(Records drawn from a dataset)
___
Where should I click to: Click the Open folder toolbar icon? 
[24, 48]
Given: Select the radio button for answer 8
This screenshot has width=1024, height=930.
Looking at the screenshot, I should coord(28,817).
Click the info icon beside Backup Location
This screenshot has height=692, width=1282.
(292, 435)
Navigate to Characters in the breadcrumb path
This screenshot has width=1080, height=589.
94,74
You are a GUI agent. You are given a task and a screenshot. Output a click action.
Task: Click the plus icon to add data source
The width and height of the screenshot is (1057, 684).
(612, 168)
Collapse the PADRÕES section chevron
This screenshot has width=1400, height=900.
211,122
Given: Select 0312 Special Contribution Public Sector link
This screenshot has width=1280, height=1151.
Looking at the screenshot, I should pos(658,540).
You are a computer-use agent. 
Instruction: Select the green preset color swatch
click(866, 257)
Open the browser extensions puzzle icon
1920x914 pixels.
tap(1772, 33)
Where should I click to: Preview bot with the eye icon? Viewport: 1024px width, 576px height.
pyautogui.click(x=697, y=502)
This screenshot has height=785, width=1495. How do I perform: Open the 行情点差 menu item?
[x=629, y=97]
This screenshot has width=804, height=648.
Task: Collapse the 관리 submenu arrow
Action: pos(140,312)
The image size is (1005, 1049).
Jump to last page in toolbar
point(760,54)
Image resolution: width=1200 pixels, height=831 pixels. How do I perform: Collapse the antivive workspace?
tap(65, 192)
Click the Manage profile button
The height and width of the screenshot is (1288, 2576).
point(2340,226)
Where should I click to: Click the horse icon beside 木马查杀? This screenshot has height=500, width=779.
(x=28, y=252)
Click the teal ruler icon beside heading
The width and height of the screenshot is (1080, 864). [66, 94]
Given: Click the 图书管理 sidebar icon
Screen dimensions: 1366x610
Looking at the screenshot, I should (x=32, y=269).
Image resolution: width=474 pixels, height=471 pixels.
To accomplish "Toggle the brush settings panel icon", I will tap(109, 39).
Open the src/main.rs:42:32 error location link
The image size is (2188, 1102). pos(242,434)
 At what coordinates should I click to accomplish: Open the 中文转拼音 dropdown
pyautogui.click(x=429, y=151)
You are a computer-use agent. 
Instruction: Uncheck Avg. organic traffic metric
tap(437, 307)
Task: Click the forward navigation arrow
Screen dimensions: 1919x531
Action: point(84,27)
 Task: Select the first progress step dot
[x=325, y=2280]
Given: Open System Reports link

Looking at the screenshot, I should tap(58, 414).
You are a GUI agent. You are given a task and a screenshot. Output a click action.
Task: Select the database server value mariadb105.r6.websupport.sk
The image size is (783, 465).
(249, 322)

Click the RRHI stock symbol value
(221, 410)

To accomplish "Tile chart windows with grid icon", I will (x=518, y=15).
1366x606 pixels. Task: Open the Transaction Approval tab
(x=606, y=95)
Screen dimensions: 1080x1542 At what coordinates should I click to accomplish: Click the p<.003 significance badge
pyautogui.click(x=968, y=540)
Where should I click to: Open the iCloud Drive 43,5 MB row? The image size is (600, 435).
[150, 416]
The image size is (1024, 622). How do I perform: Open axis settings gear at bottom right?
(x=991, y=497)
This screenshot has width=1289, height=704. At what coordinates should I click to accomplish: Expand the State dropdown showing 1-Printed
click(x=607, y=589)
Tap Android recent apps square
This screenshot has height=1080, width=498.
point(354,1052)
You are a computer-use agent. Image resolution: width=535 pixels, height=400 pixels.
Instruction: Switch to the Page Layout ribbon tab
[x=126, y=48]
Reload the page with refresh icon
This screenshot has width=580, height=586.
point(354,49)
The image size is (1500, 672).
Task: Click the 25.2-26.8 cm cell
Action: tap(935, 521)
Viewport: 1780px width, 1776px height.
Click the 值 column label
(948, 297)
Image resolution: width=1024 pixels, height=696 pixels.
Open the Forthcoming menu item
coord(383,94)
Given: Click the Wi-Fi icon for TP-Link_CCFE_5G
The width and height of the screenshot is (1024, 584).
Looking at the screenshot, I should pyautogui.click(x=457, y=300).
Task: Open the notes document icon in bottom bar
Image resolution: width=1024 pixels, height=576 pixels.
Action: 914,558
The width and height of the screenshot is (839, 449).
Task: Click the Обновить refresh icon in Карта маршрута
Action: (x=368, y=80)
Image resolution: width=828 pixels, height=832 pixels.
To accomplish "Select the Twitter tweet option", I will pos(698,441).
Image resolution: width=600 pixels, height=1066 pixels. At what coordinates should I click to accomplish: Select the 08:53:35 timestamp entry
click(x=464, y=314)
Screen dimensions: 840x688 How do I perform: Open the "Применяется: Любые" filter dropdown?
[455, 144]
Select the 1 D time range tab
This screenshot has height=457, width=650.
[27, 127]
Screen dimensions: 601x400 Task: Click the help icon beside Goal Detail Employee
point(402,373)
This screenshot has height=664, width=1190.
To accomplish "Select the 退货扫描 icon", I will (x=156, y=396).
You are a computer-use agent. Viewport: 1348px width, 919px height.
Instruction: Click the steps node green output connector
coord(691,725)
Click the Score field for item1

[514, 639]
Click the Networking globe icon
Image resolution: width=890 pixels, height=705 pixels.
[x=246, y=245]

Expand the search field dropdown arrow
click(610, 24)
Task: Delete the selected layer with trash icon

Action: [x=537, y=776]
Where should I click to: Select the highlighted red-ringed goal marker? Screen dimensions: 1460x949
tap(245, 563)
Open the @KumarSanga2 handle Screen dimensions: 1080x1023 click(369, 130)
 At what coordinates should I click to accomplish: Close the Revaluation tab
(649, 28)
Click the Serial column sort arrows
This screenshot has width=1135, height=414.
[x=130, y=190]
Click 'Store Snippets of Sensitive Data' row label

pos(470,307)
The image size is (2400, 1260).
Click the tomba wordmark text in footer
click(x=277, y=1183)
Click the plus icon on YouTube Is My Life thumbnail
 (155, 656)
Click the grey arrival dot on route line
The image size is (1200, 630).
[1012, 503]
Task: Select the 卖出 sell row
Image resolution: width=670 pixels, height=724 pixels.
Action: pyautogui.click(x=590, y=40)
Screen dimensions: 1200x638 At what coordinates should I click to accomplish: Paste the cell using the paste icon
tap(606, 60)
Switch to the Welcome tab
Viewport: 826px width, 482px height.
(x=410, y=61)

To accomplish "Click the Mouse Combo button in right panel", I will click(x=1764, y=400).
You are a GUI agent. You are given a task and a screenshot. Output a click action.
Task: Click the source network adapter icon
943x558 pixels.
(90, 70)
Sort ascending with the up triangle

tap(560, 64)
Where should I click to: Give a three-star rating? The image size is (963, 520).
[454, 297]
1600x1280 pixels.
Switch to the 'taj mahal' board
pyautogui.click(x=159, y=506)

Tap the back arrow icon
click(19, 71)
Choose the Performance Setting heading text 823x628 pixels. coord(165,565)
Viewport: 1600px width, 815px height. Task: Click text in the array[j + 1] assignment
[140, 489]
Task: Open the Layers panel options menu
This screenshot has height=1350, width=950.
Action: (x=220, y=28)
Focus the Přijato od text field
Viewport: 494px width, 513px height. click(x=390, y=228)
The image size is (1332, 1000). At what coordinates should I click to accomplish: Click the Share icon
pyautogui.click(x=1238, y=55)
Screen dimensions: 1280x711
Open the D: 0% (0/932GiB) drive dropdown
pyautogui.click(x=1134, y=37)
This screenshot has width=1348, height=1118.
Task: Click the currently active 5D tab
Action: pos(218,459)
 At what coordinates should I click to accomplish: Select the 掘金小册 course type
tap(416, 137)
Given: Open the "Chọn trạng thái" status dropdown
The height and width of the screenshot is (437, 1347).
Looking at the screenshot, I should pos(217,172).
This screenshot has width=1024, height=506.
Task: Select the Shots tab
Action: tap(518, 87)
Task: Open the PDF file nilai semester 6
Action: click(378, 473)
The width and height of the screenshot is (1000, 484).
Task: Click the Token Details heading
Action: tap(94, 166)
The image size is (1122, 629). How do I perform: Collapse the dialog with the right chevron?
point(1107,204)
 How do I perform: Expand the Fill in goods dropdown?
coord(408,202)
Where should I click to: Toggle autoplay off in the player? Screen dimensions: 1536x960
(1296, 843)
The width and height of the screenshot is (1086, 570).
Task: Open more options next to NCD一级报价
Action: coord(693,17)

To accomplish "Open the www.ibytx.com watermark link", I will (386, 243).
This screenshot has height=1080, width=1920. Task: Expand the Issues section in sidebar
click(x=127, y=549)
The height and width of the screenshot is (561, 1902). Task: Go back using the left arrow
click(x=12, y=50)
___
EXERCISE GOAL: The required output is every line above from the one with "Image resolution: width=1024 pixels, height=576" down to the one with "You are a computer-use agent. Viewport: 1348px", restated word for word, ends included.

PROBLEM SOLUTION:
Image resolution: width=1024 pixels, height=576 pixels.
Action: 914,558
The width and height of the screenshot is (839, 449).
Task: Click the Обновить refresh icon in Карта маршрута
Action: (x=368, y=80)
Image resolution: width=828 pixels, height=832 pixels.
To accomplish "Select the Twitter tweet option", I will pos(698,441).
Image resolution: width=600 pixels, height=1066 pixels. At what coordinates should I click to accomplish: Select the 08:53:35 timestamp entry
click(x=464, y=314)
Screen dimensions: 840x688 How do I perform: Open the "Применяется: Любые" filter dropdown?
[455, 144]
Select the 1 D time range tab
This screenshot has height=457, width=650.
[27, 127]
Screen dimensions: 601x400 Task: Click the help icon beside Goal Detail Employee
point(402,373)
This screenshot has height=664, width=1190.
To accomplish "Select the 退货扫描 icon", I will (x=156, y=396).
You are a computer-use agent. Viewport: 1348px width, 919px height.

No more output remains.